Well, Adam is back in China and in Beijing for the recently concluded China Development Forum, and I am delighted to welcome him both back to Beijing and to Seneca. Adam Tooze, of course, is an economic historian at Columbia, where he directs the European Institute there. He’s the author of several indispensable books, the force behind the must-read Chartbook newsletter, and the co-host of the podcast Ones and Tooze. He has just finished the manuscript of a new book on the energy transition, in which, naturally, China figures very centrally, and, you know, unavoidably so, right? Adam, welcome back to Beijing. Welcome back to Sinica, man.

Adam Tooze: Great to be here.

Kaiser: Adam, let me start with something a little lighter — since we last spoke in Shaxi, how’s your Chinese coming? I know you’re still diligently taking lessons, you were telling me-

Adam: Absolutely. Yeah, I’m grinding my way through the Confucius Institute HSK3 curriculum. So, don’t put me on the spot here, but yeah, most of the way through HSK3. So, the difference between being here last summer and this time around is palpable in terms of the number of Chinese characters I recognize, you know, individual phrases I’m being able to actually understand. I was really worried about it. I thought maybe you know it is such a steep and large mountain to climb. And, obviously, I’m one of very many who’ve made this trek.
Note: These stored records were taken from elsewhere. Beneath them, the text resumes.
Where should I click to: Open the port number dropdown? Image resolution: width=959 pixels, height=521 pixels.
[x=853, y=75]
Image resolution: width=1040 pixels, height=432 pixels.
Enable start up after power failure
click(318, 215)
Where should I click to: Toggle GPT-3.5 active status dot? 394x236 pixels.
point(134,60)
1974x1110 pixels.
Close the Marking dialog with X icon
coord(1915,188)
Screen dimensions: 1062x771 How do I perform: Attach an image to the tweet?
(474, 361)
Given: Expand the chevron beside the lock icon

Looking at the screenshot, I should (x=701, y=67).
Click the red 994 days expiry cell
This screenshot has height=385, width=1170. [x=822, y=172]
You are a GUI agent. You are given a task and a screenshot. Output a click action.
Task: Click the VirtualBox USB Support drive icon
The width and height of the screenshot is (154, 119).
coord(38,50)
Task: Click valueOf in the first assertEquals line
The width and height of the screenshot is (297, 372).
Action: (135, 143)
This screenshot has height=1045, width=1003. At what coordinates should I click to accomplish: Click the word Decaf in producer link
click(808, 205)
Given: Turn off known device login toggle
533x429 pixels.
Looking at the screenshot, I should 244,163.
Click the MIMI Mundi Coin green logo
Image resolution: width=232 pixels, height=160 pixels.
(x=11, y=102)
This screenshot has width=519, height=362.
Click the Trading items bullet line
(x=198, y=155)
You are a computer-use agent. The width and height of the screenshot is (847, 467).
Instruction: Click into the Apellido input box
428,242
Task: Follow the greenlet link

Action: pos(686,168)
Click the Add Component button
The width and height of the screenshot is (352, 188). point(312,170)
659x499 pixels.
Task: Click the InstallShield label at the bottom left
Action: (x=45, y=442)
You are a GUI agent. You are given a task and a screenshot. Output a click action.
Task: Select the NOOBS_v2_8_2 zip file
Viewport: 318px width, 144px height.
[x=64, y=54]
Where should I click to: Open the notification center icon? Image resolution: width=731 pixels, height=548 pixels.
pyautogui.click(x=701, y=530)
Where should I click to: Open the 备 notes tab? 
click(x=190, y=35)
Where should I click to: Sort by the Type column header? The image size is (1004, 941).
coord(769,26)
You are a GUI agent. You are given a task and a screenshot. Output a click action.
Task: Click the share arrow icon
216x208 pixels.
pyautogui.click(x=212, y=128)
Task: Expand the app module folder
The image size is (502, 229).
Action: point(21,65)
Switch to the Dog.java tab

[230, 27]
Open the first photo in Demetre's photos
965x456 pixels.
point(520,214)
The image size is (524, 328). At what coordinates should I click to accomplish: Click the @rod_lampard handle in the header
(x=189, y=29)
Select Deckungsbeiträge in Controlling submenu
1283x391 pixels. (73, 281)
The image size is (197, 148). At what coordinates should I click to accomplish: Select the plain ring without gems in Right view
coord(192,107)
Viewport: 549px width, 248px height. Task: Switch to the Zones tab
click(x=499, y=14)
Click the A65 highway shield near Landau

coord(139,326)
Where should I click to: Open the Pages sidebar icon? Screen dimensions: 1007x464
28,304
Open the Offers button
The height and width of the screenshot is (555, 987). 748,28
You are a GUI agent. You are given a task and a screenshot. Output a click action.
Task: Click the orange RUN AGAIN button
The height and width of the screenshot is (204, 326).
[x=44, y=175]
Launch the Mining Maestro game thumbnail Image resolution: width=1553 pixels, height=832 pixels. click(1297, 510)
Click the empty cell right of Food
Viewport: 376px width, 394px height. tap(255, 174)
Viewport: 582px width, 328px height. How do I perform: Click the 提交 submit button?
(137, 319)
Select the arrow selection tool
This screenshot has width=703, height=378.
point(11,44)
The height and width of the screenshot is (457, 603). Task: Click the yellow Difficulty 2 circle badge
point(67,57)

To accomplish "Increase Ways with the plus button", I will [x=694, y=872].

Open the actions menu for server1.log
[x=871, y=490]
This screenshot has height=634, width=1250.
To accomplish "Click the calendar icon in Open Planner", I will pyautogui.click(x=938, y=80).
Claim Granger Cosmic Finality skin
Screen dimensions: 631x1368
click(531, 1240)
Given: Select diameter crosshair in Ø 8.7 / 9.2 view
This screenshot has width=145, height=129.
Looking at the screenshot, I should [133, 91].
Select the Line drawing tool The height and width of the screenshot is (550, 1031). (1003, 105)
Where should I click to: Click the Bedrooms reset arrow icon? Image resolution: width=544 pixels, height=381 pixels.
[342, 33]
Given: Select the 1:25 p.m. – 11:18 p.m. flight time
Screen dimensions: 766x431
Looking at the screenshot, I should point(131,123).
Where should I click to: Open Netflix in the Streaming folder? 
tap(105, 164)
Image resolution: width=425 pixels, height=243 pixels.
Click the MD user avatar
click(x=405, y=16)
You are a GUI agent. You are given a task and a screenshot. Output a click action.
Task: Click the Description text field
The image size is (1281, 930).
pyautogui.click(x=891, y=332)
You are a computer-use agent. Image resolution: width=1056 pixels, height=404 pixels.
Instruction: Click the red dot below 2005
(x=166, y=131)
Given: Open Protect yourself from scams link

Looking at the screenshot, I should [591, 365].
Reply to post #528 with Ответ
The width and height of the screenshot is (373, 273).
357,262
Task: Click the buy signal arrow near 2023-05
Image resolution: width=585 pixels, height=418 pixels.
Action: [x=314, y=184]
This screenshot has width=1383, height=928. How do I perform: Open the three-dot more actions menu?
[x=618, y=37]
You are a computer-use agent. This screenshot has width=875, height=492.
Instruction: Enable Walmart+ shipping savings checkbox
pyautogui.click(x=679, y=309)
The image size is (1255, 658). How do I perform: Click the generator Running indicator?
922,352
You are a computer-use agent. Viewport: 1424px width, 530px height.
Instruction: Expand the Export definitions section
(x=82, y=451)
I’m very conscious of this, but it’s great when you do actually suddenly realize that you can read a street sign or have understood what somebody said.

So, that’s beginning to happen it’s in the nature of the language, you like piece it together. So, you recognize a character here, a character there, and all of a sudden the context opens up a bit. So, this time in the summer, I’m kind of looking forward to coming back and tracking the progress some more.

Kaiser: One of my favorite literary devices I’ve ever seen for the acquisition of Chinese is in Peter Hesler’s book River Town, where he jogs every day and he runs by this sign with, you know, quite a number, and sort of like Wheel of Fortune, where one character gets filled in each time he runs by.

Adam: Yeah, it’s that kind of experience.

Kaiser: Well, I ask partly out of sympathy and partly because I’m genuinely curious what trying to work your way through the Chinese language is actually, how it’s changed things for you. Has it opened anything up? What has it actually complicated? What kinds of misunderstandings it may have cured you of, if any? Or maybe it’s plunged you even more deeply into these misunderstandings. I mean, I guess that would lead to a broader question if you want to talk about language first. But then, you know, since last we spoke, how has your own understanding of China changed? What feels clearer now? And what have you had to revise? And what resists easy comprehension still?

Adam: So, on the language level, I mean, the business of learning Chinese, it’s fundamentally unlike learning another Western language because most fundamentally, you’re learning to read again. And so, I find that a really profoundly sort of regressing experience. I mean, it takes me back to the childhood memories of learning to read English. And I find it very soothing. I like to do it before bedtime. It’s a very deep experience of learning. And the fact that I’m going through this and putting myself through this just as AI is breaking on the scene and transforming everything we think about in terms of knowing things, I’ve really become to appreciate, the art of memory, the art of putting things, laying things down inside your body and your brain in a quite physical way.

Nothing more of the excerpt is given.